Collected data
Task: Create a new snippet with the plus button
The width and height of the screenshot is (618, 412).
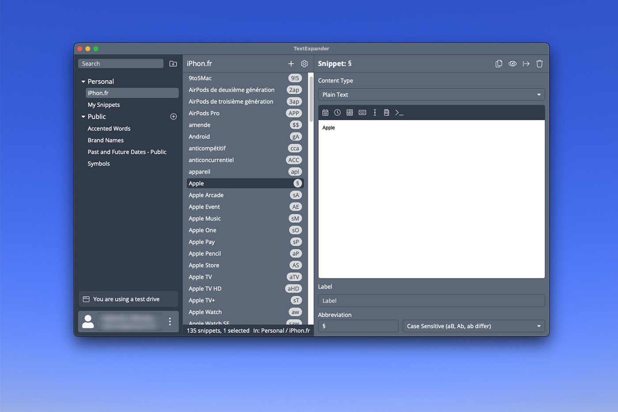Action: click(291, 64)
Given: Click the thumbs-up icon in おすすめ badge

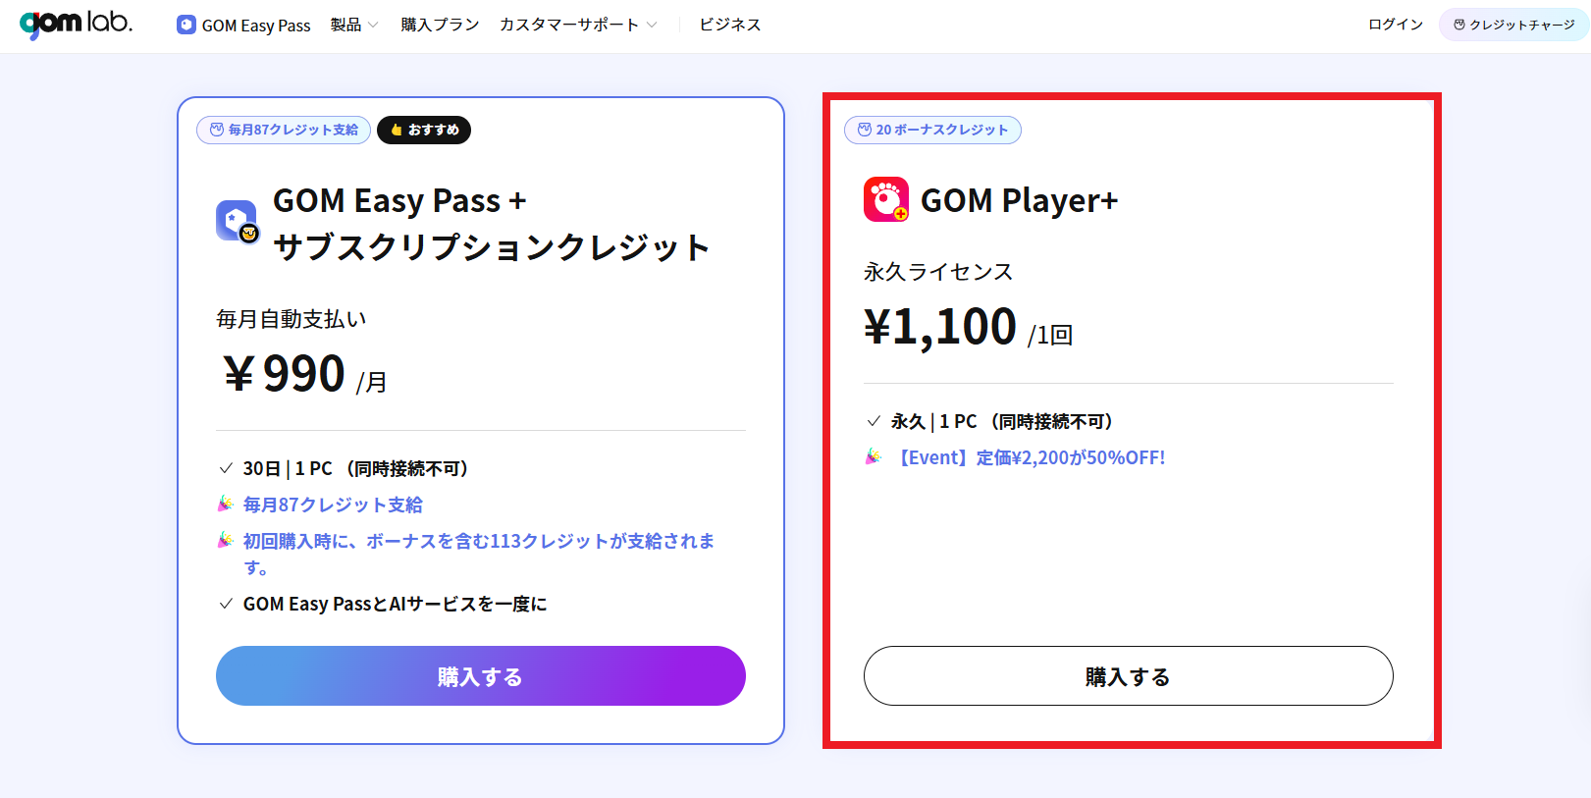Looking at the screenshot, I should [397, 130].
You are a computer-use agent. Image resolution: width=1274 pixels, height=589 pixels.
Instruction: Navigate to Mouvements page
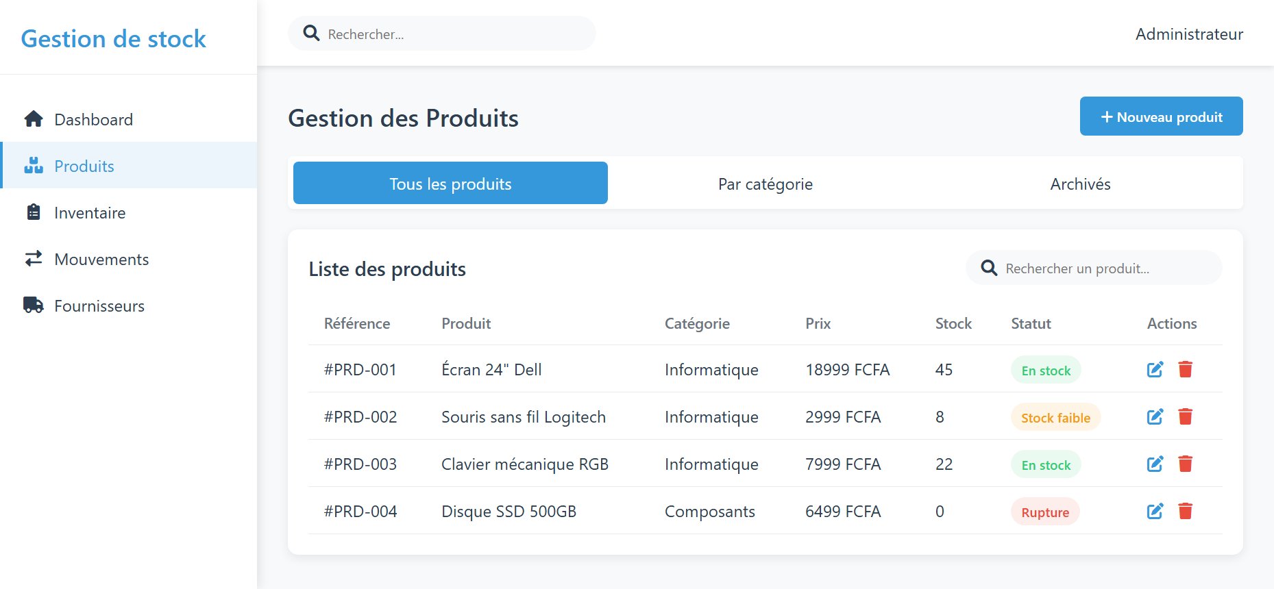pos(101,260)
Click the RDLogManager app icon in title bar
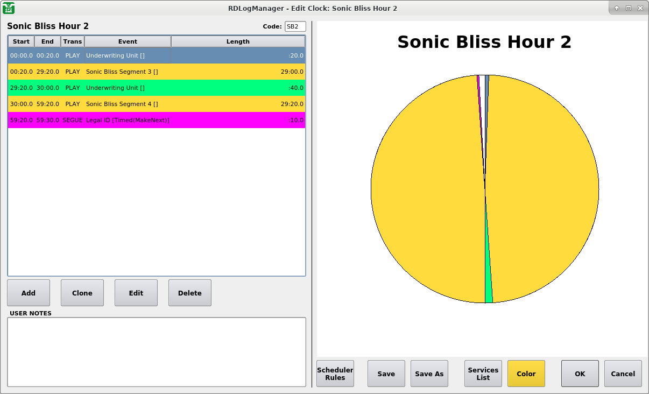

- [REQUIREMENT]
When pictures appear among the entries, skip them and copy all remaining text precisely.

- [WRITTEN REPLY]
Task: Create a new snippet with the plus button
The width and height of the screenshot is (618, 412).
Action: click(291, 64)
Given: Click the thumbs-up icon in おすすめ badge

Looking at the screenshot, I should [397, 130].
You are a computer-use agent. Image resolution: width=1274 pixels, height=589 pixels.
Instruction: Navigate to Mouvements page
pos(101,260)
Click the RDLogManager app icon in title bar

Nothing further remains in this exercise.